# Exercise details
Look in the material below for the line holding "You are a computer-use agent. Image". Set it down exactly, with each later line up to and including the line holding "Task: Open the gear settings dropdown".

*** Begin section ***

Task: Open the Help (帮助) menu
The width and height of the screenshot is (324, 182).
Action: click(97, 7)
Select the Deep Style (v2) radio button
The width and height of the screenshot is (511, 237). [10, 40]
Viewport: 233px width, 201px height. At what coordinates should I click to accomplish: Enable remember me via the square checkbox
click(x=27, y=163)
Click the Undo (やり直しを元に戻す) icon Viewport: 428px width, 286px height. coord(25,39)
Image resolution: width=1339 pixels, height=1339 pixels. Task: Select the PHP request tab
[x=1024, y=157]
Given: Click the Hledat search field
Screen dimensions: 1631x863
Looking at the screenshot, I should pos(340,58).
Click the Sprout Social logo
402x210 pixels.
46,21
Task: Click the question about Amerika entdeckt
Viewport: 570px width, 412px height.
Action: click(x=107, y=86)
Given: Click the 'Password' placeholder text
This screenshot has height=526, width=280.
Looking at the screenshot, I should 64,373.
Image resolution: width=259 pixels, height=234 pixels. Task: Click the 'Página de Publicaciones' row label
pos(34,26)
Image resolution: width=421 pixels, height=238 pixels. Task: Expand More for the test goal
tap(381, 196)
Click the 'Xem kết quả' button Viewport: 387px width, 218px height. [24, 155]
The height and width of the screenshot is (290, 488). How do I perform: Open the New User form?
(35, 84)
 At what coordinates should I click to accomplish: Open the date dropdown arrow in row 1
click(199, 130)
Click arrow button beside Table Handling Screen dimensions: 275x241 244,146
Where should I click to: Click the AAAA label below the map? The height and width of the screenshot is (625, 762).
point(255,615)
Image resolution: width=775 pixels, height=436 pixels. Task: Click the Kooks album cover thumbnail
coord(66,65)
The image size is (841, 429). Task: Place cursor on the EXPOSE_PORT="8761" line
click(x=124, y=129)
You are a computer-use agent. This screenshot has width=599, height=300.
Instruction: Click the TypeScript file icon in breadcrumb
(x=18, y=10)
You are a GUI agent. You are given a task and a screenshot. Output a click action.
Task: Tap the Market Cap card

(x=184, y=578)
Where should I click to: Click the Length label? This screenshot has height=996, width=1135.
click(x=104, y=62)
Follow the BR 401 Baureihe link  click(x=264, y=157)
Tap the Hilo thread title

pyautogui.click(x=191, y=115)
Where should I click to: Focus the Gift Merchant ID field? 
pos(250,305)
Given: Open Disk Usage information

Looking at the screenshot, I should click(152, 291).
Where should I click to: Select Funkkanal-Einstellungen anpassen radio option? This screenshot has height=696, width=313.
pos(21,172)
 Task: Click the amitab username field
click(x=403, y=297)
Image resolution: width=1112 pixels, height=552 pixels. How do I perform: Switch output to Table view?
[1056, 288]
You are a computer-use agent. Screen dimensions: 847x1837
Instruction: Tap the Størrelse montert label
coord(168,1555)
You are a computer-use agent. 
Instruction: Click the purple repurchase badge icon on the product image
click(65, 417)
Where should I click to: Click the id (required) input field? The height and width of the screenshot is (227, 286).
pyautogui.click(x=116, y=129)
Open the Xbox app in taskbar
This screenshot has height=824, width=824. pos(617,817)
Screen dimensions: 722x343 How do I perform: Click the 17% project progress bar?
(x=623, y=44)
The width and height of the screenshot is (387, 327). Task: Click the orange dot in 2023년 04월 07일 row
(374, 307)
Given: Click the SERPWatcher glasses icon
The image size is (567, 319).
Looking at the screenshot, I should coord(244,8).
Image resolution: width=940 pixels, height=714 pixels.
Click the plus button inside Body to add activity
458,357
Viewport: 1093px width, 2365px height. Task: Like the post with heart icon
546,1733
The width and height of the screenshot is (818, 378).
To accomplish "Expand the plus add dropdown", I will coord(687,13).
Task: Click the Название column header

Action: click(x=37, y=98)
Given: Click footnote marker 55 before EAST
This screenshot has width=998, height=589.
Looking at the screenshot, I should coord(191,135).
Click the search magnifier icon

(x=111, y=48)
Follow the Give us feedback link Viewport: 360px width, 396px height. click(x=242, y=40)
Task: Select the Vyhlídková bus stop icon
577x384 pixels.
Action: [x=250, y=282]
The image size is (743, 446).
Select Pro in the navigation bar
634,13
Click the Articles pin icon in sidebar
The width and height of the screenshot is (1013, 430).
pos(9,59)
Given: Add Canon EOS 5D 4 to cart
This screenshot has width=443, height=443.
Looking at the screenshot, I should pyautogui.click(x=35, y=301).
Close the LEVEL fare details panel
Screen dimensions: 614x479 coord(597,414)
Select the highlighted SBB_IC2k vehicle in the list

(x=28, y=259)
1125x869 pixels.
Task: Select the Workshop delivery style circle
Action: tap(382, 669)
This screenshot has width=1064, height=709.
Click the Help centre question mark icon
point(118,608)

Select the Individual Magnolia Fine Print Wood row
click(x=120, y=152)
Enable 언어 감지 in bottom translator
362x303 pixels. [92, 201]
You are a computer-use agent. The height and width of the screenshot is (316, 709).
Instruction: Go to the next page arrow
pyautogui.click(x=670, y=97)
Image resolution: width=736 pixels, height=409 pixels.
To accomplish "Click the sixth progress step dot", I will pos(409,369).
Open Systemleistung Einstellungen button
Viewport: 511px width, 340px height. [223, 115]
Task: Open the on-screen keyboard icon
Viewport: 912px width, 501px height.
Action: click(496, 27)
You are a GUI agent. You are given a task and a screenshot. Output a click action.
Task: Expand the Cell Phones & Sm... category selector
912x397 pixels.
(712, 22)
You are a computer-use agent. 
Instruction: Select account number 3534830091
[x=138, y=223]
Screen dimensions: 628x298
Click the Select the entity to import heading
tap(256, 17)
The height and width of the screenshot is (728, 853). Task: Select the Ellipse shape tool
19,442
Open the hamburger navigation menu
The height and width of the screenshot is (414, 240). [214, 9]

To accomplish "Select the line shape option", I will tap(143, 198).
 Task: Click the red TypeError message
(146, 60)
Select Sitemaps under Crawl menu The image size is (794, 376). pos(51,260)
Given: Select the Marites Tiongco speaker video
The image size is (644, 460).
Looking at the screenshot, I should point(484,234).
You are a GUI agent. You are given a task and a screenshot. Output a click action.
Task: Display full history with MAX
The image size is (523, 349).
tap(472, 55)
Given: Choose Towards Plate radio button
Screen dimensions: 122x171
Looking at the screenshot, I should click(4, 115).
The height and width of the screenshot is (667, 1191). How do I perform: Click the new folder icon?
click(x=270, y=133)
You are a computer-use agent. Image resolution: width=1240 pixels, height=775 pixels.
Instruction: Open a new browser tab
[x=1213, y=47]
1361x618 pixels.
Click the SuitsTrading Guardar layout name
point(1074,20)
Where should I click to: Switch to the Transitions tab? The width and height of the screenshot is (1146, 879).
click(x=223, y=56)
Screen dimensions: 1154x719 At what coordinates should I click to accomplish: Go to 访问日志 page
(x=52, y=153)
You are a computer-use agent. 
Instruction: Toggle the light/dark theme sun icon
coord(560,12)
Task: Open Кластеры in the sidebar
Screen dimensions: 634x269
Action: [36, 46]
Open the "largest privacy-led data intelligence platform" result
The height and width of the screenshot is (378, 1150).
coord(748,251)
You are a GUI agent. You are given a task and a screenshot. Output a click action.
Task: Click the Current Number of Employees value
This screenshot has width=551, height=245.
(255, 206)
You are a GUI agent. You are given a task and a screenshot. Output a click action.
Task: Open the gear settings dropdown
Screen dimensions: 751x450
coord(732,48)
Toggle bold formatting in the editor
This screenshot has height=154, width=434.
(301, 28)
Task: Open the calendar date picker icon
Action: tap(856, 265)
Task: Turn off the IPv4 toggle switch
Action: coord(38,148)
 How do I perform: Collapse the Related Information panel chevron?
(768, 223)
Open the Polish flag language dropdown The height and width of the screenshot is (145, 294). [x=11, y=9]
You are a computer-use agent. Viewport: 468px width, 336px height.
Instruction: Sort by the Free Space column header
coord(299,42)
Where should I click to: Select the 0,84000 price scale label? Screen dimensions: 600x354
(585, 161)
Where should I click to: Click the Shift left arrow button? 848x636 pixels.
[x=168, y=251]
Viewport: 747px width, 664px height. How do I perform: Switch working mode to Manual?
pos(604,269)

*** End section ***

# Result of the task
You are a computer-use agent. Image resolution: width=1240 pixels, height=775 pixels.
Instruction: Open a new browser tab
[x=1213, y=47]
1361x618 pixels.
Click the SuitsTrading Guardar layout name
point(1074,20)
Where should I click to: Switch to the Transitions tab? The width and height of the screenshot is (1146, 879).
click(x=223, y=56)
Screen dimensions: 1154x719 At what coordinates should I click to accomplish: Go to 访问日志 page
(x=52, y=153)
You are a computer-use agent. 
Instruction: Toggle the light/dark theme sun icon
coord(560,12)
Task: Open Кластеры in the sidebar
Screen dimensions: 634x269
Action: [36, 46]
Open the "largest privacy-led data intelligence platform" result
The height and width of the screenshot is (378, 1150).
coord(748,251)
You are a GUI agent. You are given a task and a screenshot. Output a click action.
Task: Click the Current Number of Employees value
This screenshot has width=551, height=245.
(255, 206)
You are a GUI agent. You are given a task and a screenshot. Output a click action.
Task: Open the gear settings dropdown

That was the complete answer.